BAME gender inequality

On International Women’s day we rightly reflect on the positive steps taken towards gender equality. However, it’s also a time to take stock and identify the work that still needs to be done. Creating a gender equal society requires us to address the challenges faced by all women, including women of colour.

In 2019 two reports were published which shed light on the considerable challenges faced by BAME women within British universities. The first, entitled Staying Power, by Dr Nicola Rollock, highlighted the problem of lack of diversity in UK universities – less than 1% of all professors were black and white academics are nearly two and a half times more likely to make professor than their black counterparts

The academics interviewed identified a number of challenges, including, bullying and racial harassment by colleagues, lack of transparency in promotion and universities unwillingness to recognise and address institutional racism.

Examples were given of BAME academics being overlooked for promotion and often mistaken for clerical staff.

The Equality and Human Rights Commission’s report, Tacking Racial Harassment: Universities challenged (published in October 2019) revealed that racial harassment was a ‘common occurrence’ in British universities.
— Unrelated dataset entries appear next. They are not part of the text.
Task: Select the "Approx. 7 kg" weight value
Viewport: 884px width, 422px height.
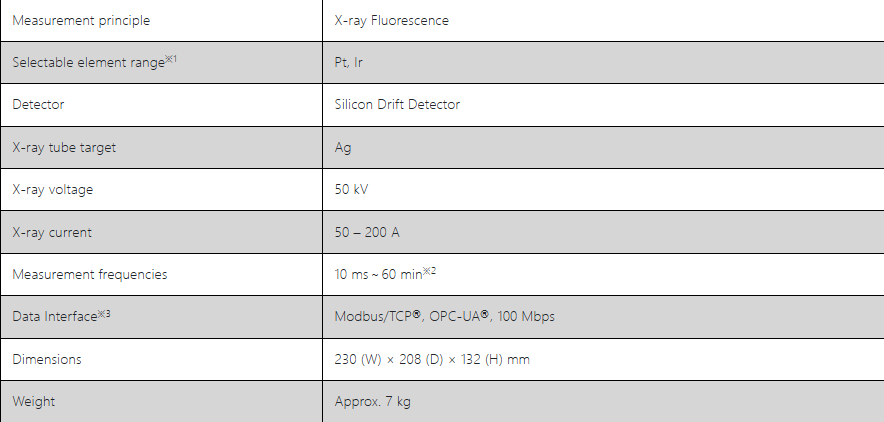Action: [373, 401]
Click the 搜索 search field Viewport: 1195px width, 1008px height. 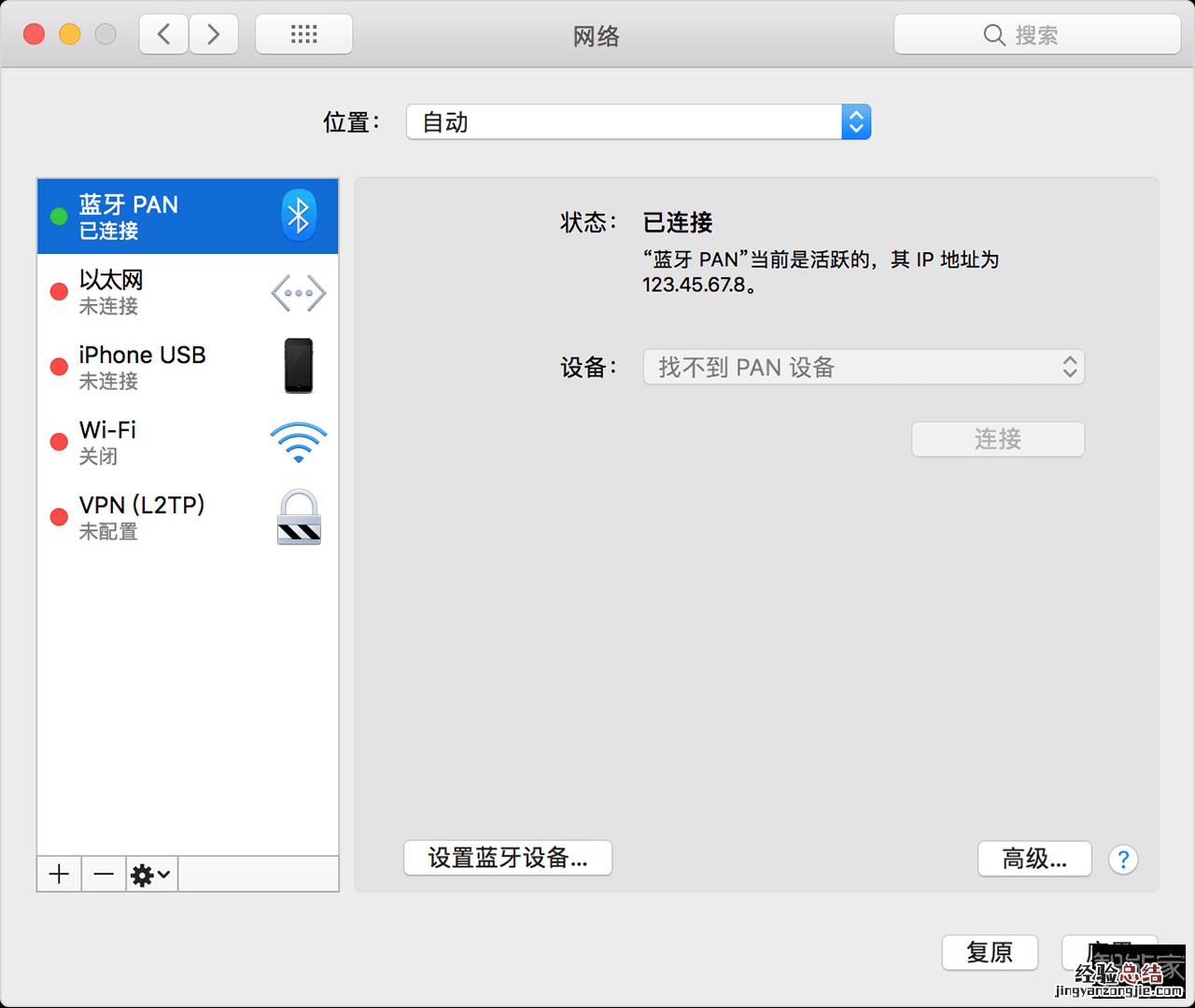(1036, 35)
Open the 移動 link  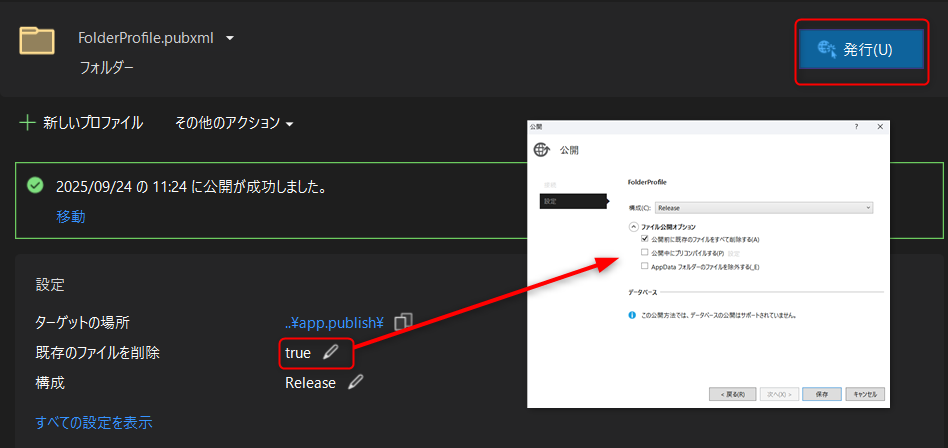click(70, 216)
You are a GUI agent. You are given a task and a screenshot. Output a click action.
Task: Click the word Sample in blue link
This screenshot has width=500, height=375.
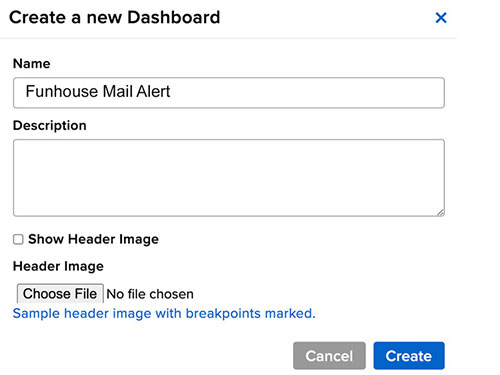(36, 313)
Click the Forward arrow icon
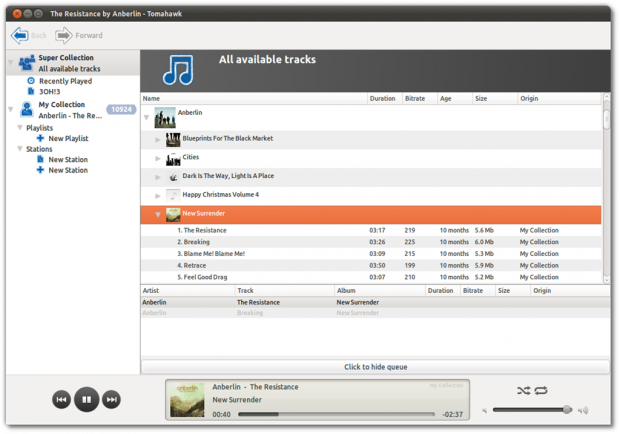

It also demonstrated that there was significant underreporting of racist incidents and that universities were failing to appreciate the scale of the problem.

When acting for academics, we frequently encounter cases where BAME women are underpaid, repeatedly overlooked for promotion, less likely to be given permanent roles compared to less qualified, less experienced white academics.
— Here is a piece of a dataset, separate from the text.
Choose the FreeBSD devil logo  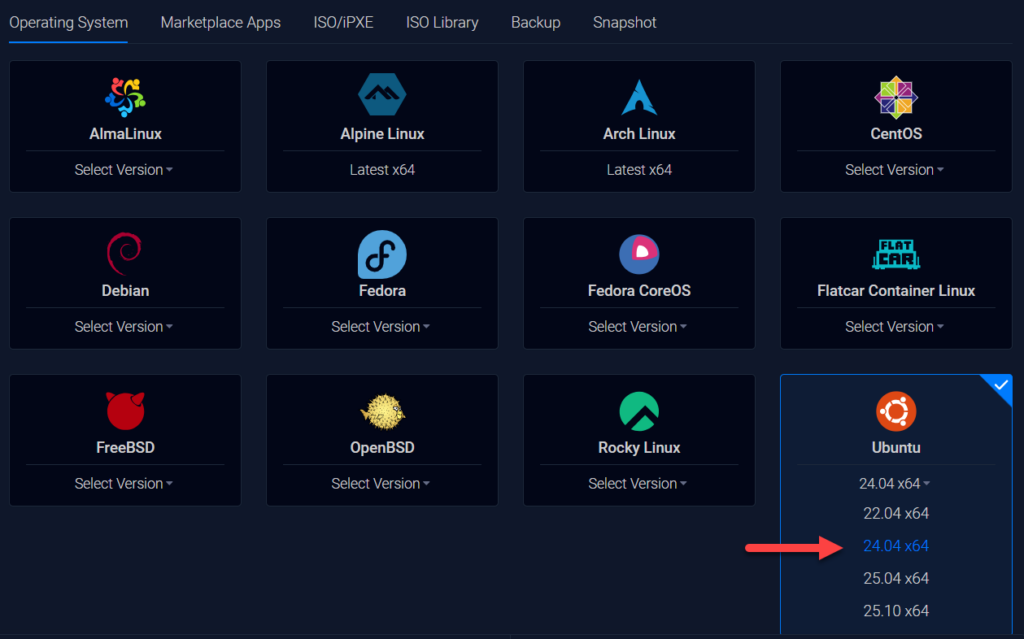point(125,411)
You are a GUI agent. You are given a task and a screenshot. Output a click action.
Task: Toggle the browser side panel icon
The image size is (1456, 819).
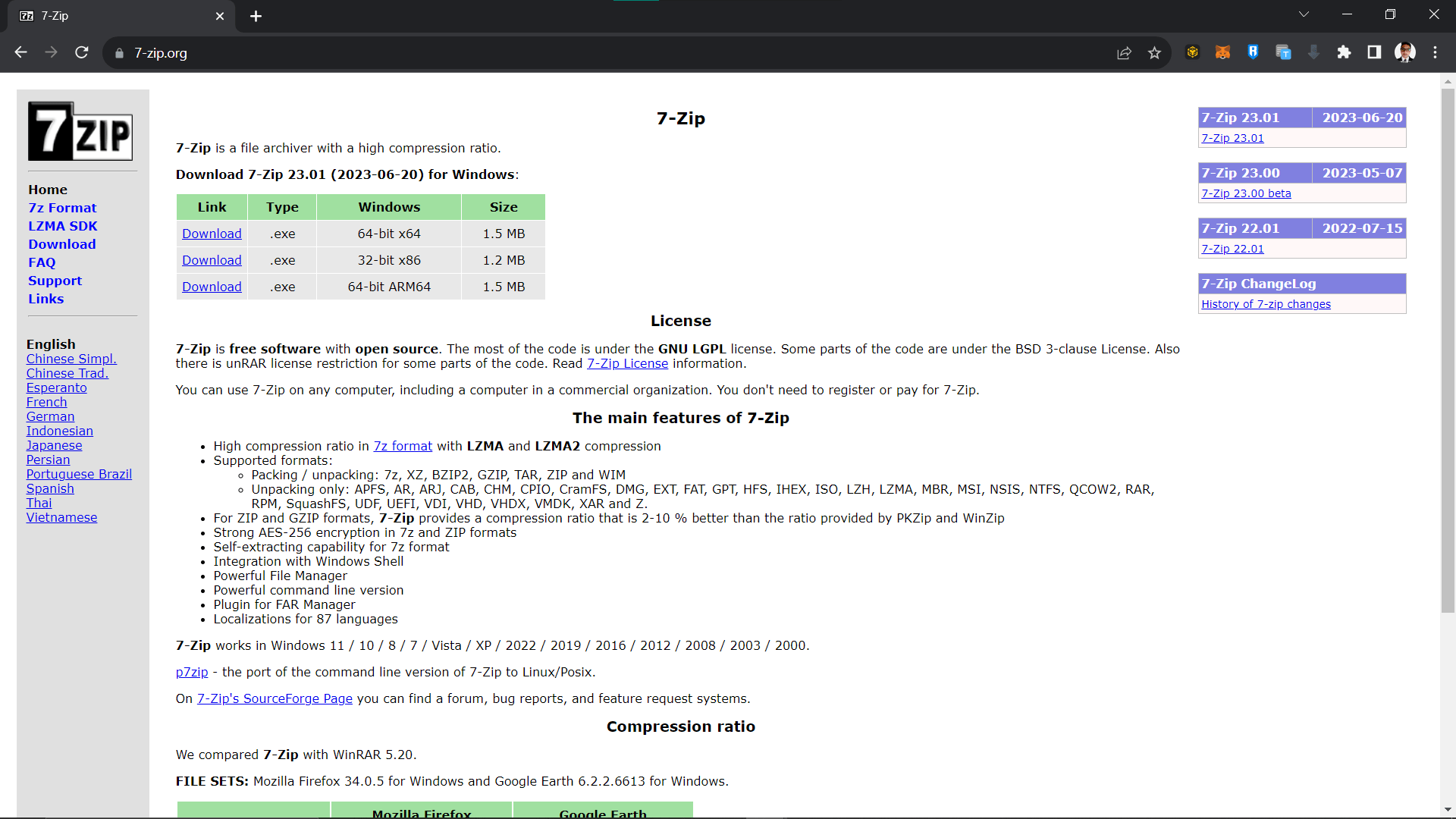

Women of colour have to contend with the double penalty of gender and race. However, many are reluctant to speak out. This is due to a number of factors, including a lack of confidence in the institutions willingness to deal with the complaint properly or at all and a fear that they will be perceived as troublemakers.

Whilst the Equality Act 2010 prohibits discrimination on grounds of both race and gender, the burden falls on the employee to take action to enforce their rights. Publicly funded universities are also subject to the public sector equality duty. This requires universities to have ‘due regard’ to the need to eliminate discrimination and advance equality of opportunity.
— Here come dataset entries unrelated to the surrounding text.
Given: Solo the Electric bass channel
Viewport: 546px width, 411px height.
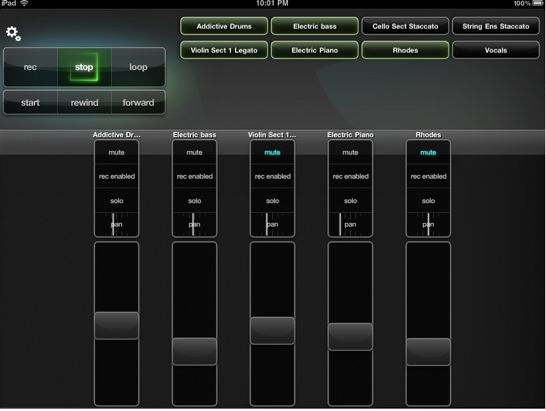Looking at the screenshot, I should [x=194, y=201].
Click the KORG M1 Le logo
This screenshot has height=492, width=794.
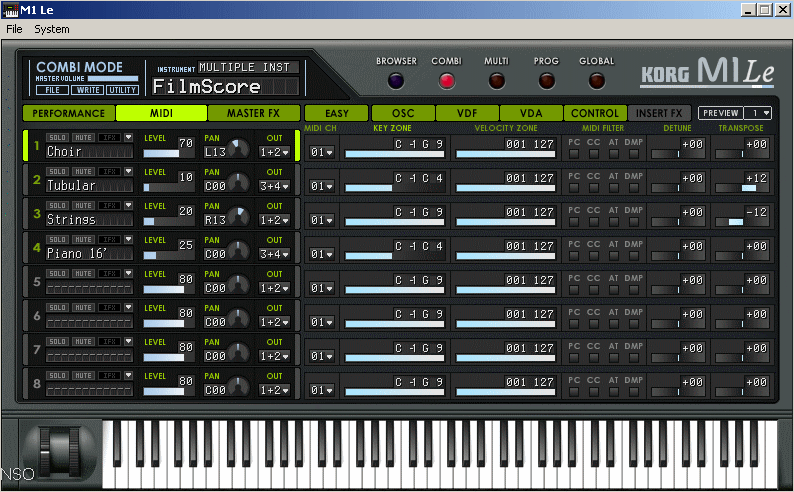click(x=705, y=72)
Whilst most universities have copious policies on equal opportunities, often, little is done to effectively enforce them.

Universities need to do more to recruit and promote BAME women. The recruitment as well as promotion process needs to be reviewed and in most cases overhauled to ensure genuine equality of opportunity. Ensuring diversity throughout the process – from shortlisting to final interview – should be the norm. And training on unconscious bias should be mandatory, particularly for those involved in recruitment and promotion.

At the outset of the promotion process, I would encourage academics ask questions and seek changes to ensure diversity in the process and remind the institution of its public sector equality duty.

Where an academic believes she has been passed over for promotion, she can use the question and answer process to obtain information concerning the selection process. Including, details of the gender and race of the decision makers, as well as of the other candidates, and details of the candidates experience and skillset. Ask how many BAME candidates were shortlisted and interviewed. Ask the university to identify the steps taken to comply with its obligation to ensure equality of opportunity. It is advisable to request written feedback. The information gathered through the question and answer procedure can be used to hold the institution to account, help determine whether discrimination has occurred. If so, it may prove useful as part of any legal claim.

Without addressing the challenges faced by BAME women, we cannot really achieve gender equality.